[Pointing records for text and elements]
◆ ◆ ◆ ◆ ◆
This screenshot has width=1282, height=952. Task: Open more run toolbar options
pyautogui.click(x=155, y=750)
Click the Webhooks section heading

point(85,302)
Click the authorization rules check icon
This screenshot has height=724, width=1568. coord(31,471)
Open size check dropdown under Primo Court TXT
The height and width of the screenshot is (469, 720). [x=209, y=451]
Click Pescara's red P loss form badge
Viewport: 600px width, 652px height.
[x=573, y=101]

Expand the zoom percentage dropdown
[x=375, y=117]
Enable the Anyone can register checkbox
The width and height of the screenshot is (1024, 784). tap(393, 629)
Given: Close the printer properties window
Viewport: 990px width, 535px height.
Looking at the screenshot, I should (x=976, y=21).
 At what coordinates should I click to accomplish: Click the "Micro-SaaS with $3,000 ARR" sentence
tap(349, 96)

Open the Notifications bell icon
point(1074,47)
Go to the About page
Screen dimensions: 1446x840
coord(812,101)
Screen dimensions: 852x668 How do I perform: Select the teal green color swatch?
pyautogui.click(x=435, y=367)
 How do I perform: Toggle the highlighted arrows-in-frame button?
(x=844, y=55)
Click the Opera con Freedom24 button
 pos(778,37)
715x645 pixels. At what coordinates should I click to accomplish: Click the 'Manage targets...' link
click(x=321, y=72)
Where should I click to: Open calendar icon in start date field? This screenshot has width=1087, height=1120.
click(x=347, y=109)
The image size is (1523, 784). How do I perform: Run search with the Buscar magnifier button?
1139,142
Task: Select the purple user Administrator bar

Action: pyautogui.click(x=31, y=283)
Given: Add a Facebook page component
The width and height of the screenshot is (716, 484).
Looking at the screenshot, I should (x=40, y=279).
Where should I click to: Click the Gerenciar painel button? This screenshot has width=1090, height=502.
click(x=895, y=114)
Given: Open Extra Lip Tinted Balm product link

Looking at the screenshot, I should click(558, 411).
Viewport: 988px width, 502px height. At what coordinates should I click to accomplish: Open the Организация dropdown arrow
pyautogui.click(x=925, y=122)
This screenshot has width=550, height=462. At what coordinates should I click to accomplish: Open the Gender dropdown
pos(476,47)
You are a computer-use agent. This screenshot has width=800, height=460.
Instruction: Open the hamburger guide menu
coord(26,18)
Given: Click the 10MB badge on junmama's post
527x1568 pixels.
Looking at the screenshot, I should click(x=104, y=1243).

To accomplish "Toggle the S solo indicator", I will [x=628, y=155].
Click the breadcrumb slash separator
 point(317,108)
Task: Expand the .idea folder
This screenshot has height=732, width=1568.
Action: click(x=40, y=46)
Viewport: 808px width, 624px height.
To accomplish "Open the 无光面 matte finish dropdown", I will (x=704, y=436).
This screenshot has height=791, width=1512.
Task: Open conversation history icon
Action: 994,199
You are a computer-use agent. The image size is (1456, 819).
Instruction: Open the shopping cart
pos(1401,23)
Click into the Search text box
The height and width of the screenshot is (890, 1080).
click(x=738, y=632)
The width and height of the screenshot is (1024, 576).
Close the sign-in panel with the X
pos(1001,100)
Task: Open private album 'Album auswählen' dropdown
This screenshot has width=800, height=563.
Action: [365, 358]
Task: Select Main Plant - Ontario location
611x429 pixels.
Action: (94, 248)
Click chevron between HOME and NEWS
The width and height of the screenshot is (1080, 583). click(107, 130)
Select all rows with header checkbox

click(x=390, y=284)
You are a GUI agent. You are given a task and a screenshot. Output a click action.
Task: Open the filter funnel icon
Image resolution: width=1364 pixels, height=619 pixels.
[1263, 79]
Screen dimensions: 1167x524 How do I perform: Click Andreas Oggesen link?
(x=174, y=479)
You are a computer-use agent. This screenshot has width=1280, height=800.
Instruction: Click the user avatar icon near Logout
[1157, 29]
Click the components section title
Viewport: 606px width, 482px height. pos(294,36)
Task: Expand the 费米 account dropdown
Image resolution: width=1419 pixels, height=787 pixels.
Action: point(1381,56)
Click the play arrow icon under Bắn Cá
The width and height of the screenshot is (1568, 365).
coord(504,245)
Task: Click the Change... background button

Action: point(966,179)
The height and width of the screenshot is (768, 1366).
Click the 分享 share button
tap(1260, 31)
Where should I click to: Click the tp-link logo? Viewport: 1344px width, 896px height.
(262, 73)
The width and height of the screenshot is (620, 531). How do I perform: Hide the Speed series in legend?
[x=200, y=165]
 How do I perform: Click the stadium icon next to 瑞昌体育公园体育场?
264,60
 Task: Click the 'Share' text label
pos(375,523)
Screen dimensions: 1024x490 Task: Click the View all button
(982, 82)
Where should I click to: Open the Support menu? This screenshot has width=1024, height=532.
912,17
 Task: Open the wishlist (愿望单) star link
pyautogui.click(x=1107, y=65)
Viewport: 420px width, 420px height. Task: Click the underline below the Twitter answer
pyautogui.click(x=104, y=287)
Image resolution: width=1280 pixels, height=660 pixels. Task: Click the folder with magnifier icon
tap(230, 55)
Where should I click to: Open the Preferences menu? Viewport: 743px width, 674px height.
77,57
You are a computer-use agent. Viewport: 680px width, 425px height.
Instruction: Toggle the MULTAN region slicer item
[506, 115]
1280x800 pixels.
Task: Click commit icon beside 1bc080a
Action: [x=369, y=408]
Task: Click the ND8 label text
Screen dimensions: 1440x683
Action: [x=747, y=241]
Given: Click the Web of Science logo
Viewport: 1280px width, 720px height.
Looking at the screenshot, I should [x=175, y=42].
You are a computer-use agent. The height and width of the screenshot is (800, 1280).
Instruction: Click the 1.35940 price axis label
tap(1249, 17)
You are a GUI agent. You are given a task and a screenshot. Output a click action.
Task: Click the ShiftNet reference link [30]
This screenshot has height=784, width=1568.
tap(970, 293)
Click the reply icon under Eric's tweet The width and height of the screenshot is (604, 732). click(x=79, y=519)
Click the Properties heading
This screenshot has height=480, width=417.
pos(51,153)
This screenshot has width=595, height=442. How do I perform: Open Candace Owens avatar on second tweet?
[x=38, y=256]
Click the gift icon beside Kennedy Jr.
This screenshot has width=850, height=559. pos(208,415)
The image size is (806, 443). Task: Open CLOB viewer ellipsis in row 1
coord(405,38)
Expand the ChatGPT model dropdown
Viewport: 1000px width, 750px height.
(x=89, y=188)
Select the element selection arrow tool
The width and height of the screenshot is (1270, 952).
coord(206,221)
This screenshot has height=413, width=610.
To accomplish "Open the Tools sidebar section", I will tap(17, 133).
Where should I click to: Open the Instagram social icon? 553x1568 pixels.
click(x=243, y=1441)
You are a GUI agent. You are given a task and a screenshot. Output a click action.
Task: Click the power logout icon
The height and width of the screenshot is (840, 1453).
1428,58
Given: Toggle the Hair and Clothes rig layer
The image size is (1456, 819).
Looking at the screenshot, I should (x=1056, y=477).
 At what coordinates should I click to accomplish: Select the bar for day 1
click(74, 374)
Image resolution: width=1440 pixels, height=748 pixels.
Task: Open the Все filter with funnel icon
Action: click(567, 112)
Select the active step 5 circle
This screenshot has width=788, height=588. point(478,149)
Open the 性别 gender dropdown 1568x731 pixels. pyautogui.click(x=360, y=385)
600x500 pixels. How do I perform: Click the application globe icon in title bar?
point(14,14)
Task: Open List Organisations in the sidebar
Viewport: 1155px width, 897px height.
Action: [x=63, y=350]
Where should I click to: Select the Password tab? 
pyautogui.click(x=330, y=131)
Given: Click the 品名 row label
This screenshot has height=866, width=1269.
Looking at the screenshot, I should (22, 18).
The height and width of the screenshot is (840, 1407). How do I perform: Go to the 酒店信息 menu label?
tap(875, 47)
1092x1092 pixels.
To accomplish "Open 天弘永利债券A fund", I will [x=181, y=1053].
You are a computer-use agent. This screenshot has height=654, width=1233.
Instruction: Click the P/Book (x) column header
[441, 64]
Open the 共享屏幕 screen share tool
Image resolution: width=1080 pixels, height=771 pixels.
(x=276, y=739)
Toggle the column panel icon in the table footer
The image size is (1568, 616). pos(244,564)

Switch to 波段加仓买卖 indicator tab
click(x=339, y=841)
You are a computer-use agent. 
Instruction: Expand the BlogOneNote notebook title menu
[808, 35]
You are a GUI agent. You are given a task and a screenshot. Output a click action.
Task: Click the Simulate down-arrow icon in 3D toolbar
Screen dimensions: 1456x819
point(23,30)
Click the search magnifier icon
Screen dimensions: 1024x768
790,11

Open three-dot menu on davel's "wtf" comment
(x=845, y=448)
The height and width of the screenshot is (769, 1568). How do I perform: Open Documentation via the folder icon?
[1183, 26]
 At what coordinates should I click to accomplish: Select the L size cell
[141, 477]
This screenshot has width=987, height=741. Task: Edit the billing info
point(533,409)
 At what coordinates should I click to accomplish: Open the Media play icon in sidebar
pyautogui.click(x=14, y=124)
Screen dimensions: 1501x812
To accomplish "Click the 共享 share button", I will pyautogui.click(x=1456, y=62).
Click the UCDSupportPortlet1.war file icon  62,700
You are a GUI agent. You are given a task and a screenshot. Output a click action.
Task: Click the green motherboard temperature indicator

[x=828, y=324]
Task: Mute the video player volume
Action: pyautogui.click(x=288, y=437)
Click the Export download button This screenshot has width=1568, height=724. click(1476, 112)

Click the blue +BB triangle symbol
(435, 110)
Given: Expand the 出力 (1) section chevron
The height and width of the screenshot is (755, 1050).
◆ ◆ ◆ ◆ ◆
→ **What is required**
Pull out the lines of the items above word for word, starting at the line that contains "Click the breadcrumb slash separator" and stopping after the line that contains "Action: point(966,179)".

→ **Response below**
Click the breadcrumb slash separator
 point(317,108)
Task: Expand the .idea folder
This screenshot has height=732, width=1568.
Action: click(x=40, y=46)
Viewport: 808px width, 624px height.
To accomplish "Open the 无光面 matte finish dropdown", I will (x=704, y=436).
This screenshot has height=791, width=1512.
Task: Open conversation history icon
Action: 994,199
You are a computer-use agent. The image size is (1456, 819).
Instruction: Open the shopping cart
pos(1401,23)
Click into the Search text box
The height and width of the screenshot is (890, 1080).
click(x=738, y=632)
The width and height of the screenshot is (1024, 576).
Close the sign-in panel with the X
pos(1001,100)
Task: Open private album 'Album auswählen' dropdown
This screenshot has width=800, height=563.
Action: [365, 358]
Task: Select Main Plant - Ontario location
611x429 pixels.
Action: (94, 248)
Click chevron between HOME and NEWS
The width and height of the screenshot is (1080, 583). click(107, 130)
Select all rows with header checkbox

click(x=390, y=284)
You are a GUI agent. You are given a task and a screenshot. Output a click action.
Task: Open the filter funnel icon
Image resolution: width=1364 pixels, height=619 pixels.
[1263, 79]
Screen dimensions: 1167x524 How do I perform: Click Andreas Oggesen link?
(x=174, y=479)
You are a computer-use agent. This screenshot has width=1280, height=800.
Instruction: Click the user avatar icon near Logout
[1157, 29]
Click the components section title
Viewport: 606px width, 482px height. pos(294,36)
Task: Expand the 费米 account dropdown
Image resolution: width=1419 pixels, height=787 pixels.
Action: point(1381,56)
Click the play arrow icon under Bắn Cá
The width and height of the screenshot is (1568, 365).
coord(504,245)
Task: Click the Change... background button

Action: point(966,179)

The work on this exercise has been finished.